··· Material for the task

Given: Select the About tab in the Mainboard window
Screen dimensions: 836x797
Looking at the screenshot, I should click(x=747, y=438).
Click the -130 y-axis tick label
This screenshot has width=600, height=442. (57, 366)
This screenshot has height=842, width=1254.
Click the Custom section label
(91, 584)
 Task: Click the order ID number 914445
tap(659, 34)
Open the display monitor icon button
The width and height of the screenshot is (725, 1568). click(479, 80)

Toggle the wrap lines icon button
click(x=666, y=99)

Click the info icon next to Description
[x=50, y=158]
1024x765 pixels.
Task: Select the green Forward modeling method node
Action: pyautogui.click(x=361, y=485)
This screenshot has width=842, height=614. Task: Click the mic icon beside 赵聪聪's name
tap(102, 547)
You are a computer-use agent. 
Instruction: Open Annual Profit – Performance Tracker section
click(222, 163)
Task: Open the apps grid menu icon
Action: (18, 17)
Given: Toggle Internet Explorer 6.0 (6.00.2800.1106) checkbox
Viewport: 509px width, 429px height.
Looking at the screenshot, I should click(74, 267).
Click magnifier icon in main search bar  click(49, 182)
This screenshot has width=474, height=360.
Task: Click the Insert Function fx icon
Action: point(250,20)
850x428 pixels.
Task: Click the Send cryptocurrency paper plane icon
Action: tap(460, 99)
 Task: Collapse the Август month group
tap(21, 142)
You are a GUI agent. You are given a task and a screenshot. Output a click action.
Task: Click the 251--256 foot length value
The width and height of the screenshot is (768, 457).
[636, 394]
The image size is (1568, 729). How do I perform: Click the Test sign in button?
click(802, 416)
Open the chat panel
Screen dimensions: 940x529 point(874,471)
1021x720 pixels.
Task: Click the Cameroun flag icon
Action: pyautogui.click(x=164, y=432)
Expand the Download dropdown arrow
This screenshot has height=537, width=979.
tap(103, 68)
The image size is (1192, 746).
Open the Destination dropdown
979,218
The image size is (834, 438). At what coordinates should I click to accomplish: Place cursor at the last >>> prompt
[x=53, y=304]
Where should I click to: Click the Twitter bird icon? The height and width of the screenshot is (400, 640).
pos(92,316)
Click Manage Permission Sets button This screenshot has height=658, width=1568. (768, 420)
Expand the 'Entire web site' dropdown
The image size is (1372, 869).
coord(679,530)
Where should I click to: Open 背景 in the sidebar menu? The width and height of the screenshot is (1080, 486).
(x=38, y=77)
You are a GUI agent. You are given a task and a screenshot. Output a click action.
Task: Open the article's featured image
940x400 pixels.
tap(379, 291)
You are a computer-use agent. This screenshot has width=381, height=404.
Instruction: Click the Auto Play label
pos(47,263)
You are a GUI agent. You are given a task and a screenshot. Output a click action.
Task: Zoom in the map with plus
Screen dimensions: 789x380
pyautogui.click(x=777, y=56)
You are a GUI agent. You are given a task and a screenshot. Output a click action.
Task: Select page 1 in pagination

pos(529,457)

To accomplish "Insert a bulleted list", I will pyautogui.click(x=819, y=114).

······

Task details:
Lines from the one with "Task: Open the article's featured image" through the final line of the listing above should be duplicated word for word, and nothing else included.

Answer section:
Task: Open the article's featured image
940x400 pixels.
tap(379, 291)
You are a computer-use agent. This screenshot has width=381, height=404.
Instruction: Click the Auto Play label
pos(47,263)
You are a GUI agent. You are given a task and a screenshot. Output a click action.
Task: Zoom in the map with plus
Screen dimensions: 789x380
pyautogui.click(x=777, y=56)
You are a GUI agent. You are given a task and a screenshot. Output a click action.
Task: Select page 1 in pagination

pos(529,457)

To accomplish "Insert a bulleted list", I will pyautogui.click(x=819, y=114).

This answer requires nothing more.